▸ **Saved data entries**:
==================================================

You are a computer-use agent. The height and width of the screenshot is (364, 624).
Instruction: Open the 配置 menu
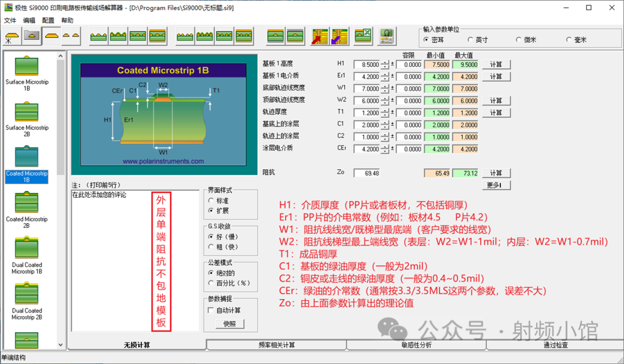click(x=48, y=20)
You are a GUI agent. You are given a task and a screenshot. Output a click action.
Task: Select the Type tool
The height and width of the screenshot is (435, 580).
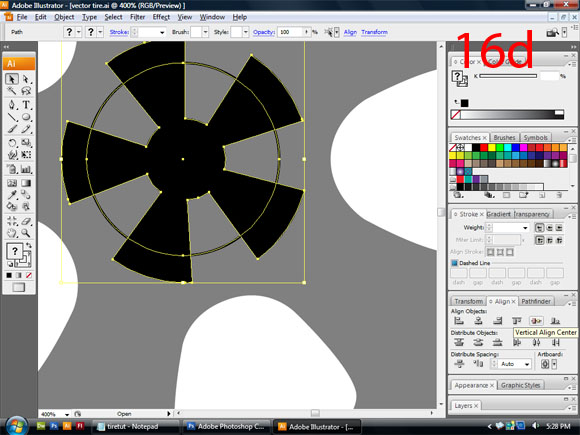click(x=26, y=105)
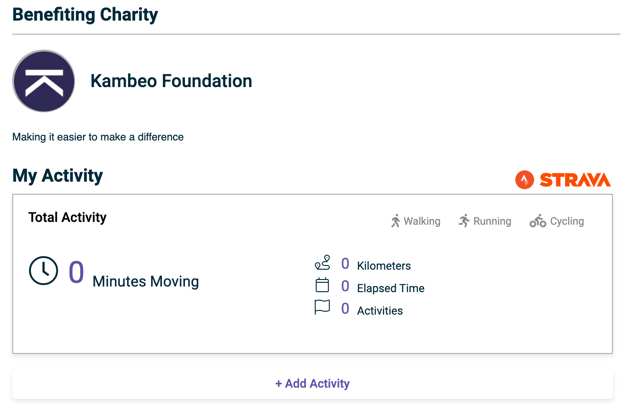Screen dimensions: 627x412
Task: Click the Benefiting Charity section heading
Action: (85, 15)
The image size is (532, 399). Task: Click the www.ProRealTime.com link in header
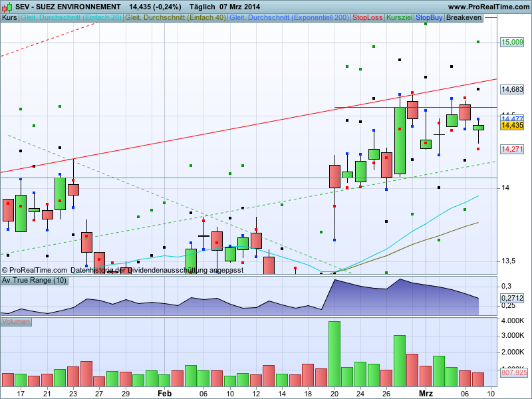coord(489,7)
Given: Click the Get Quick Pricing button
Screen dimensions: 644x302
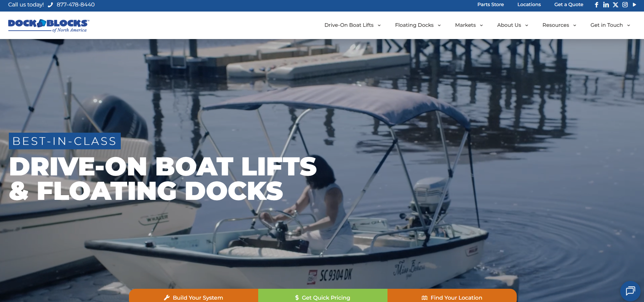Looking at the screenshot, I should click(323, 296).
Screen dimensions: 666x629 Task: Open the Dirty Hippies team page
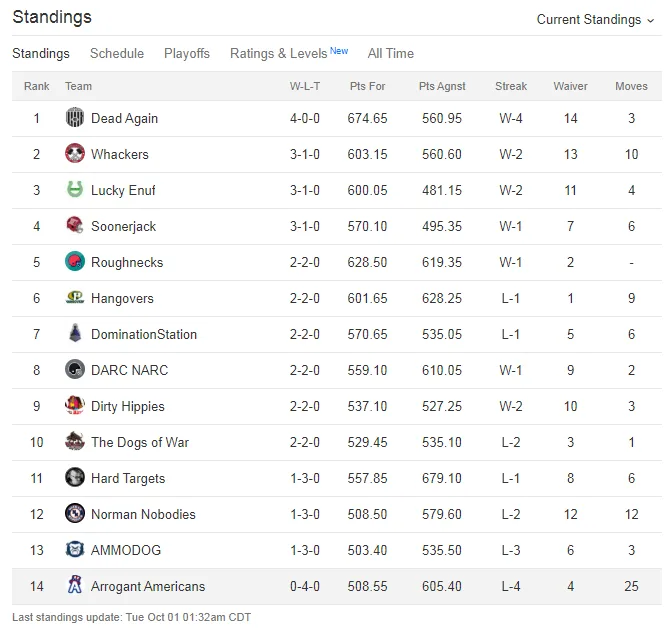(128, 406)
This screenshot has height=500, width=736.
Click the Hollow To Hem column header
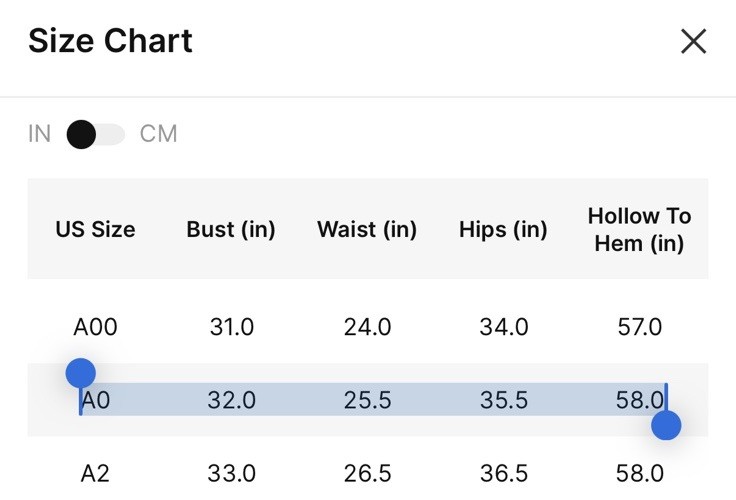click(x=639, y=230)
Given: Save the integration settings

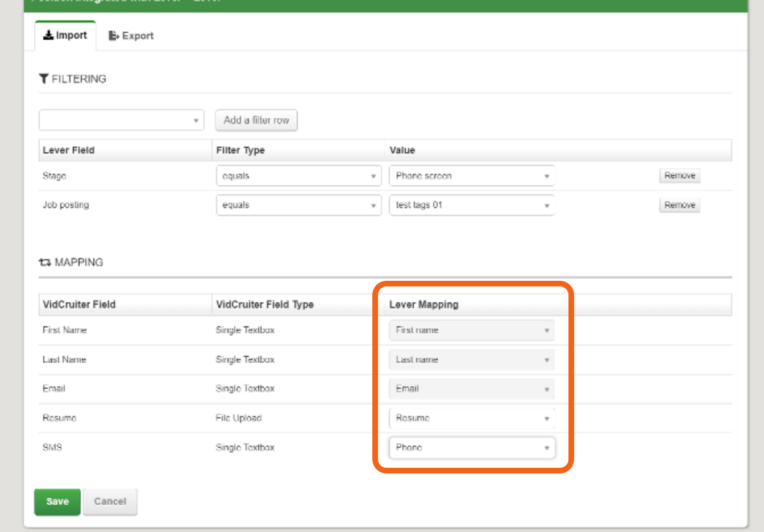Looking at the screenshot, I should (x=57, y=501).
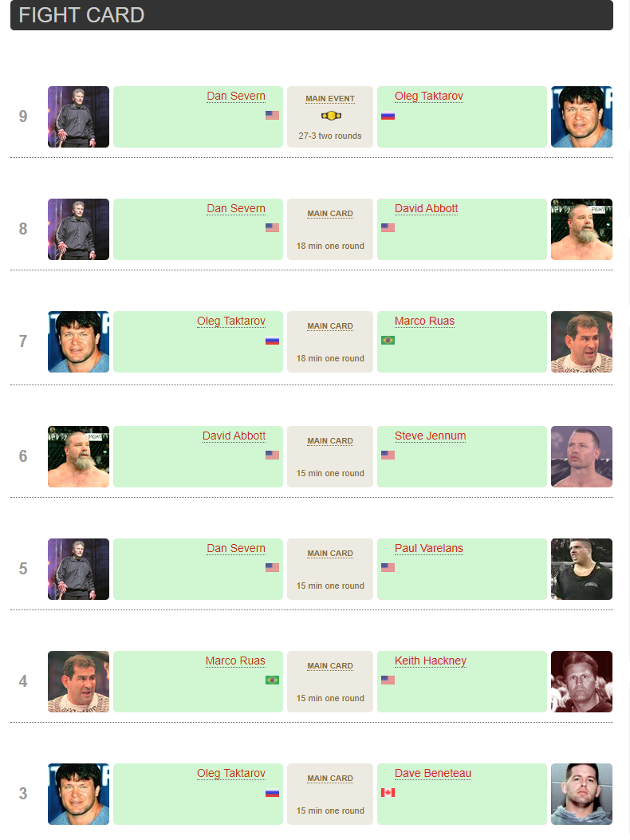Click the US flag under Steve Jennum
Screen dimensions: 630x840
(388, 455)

==================================================

▸ **WHAT IS REQUIRED**: All lines above with "agent" in them should be returned.

▸ **COMPLETED EXERCISE**:
You are a computer-use agent. The height and width of the screenshot is (364, 624).
You are a GUI agent. You are given a task and a screenshot. Output a click action.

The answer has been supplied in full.